◆ Work to be completed ◆
Edit the lines below by changing every "callout number" to "part number" and keeping everything else the same.

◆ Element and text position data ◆
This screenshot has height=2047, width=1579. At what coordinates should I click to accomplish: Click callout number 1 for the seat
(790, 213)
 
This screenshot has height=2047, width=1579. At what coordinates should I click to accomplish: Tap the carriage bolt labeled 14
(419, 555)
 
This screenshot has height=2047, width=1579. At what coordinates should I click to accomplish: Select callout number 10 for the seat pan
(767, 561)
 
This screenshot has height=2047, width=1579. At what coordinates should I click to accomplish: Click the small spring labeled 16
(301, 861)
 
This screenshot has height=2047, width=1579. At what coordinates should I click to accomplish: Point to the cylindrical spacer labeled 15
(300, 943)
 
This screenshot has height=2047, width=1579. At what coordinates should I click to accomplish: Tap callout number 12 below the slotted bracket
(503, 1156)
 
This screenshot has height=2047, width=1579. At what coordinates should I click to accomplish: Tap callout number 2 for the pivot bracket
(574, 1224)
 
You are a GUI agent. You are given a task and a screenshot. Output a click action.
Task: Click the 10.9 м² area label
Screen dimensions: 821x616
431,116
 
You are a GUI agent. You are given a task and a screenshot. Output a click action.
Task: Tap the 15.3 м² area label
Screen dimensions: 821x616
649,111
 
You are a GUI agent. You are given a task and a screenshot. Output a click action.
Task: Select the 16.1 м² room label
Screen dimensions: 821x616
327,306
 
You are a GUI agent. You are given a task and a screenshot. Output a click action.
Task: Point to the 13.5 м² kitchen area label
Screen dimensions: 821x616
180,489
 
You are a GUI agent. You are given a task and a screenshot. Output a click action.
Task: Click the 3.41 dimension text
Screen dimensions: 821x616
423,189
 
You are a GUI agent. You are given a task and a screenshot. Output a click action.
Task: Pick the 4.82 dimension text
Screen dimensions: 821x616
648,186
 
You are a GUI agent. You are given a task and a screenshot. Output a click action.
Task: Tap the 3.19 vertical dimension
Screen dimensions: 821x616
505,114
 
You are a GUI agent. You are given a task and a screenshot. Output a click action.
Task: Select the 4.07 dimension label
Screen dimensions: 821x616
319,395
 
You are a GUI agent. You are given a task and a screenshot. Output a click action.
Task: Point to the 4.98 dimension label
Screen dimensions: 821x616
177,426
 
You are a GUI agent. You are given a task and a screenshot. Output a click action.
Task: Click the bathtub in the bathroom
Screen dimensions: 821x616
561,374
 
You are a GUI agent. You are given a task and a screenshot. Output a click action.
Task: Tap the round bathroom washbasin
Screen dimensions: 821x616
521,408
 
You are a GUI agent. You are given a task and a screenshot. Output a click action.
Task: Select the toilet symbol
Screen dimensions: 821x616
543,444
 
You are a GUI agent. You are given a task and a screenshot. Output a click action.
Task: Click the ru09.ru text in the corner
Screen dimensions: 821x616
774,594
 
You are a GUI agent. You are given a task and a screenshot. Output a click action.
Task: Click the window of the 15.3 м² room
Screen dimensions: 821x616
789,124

◆ Solved exercise ◆
This screenshot has height=2047, width=1579. At what coordinates should I click to accomplish: Click part number 1 for the seat
(790, 213)
 
This screenshot has height=2047, width=1579. At what coordinates should I click to accomplish: Tap the carriage bolt labeled 14
(419, 555)
 
This screenshot has height=2047, width=1579. At what coordinates should I click to accomplish: Select part number 10 for the seat pan
(767, 561)
 
This screenshot has height=2047, width=1579. At what coordinates should I click to accomplish: Click the small spring labeled 16
(301, 861)
 
This screenshot has height=2047, width=1579. At what coordinates should I click to accomplish: Point to the cylindrical spacer labeled 15
(300, 943)
 
This screenshot has height=2047, width=1579. At what coordinates should I click to accomplish: Tap part number 12 below the slotted bracket
(503, 1156)
 
This screenshot has height=2047, width=1579. At what coordinates should I click to accomplish: Tap part number 2 for the pivot bracket
(574, 1224)
 
You are a GUI agent. You are given a task and a screenshot. Output a click action.
Task: Click the 10.9 м² area label
Screen dimensions: 821x616
431,116
 
You are a GUI agent. You are given a task and a screenshot. Output a click action.
Task: Tap the 15.3 м² area label
Screen dimensions: 821x616
649,111
 
You are a GUI agent. You are given a task and a screenshot. Output a click action.
Task: Select the 16.1 м² room label
Screen dimensions: 821x616
327,306
 
You are a GUI agent. You are given a task and a screenshot. Output a click action.
Task: Point to the 13.5 м² kitchen area label
Screen dimensions: 821x616
180,489
 
You are a GUI agent. You are given a task and a screenshot. Output a click action.
Task: Click the 3.41 dimension text
Screen dimensions: 821x616
423,189
 
You are a GUI agent. You are given a task and a screenshot. Output a click action.
Task: Pick the 4.82 dimension text
Screen dimensions: 821x616
648,186
 
You are a GUI agent. You are given a task and a screenshot. Output a click action.
Task: Tap the 3.19 vertical dimension
Screen dimensions: 821x616
505,114
 
You are a GUI agent. You are given a task and a screenshot. Output a click action.
Task: Select the 4.07 dimension label
Screen dimensions: 821x616
319,395
 
You are a GUI agent. You are given a task and a screenshot. Output a click action.
Task: Point to the 4.98 dimension label
Screen dimensions: 821x616
177,426
 
You are a GUI agent. You are given a task and a screenshot. Output a click action.
Task: Click the bathtub in the bathroom
Screen dimensions: 821x616
561,374
 
You are a GUI agent. You are given a task and a screenshot. Output a click action.
Task: Tap the round bathroom washbasin
Screen dimensions: 821x616
521,408
 
You are a GUI agent. You are given a task and a screenshot. Output a click action.
Task: Select the toilet symbol
Screen dimensions: 821x616
543,444
 
You are a GUI agent. You are given a task and a screenshot. Output a click action.
Task: Click the ru09.ru text in the corner
Screen dimensions: 821x616
774,594
 
You are a GUI agent. You are given a task and a screenshot. Output a click action.
Task: Click the window of the 15.3 м² room
Screen dimensions: 821x616
789,124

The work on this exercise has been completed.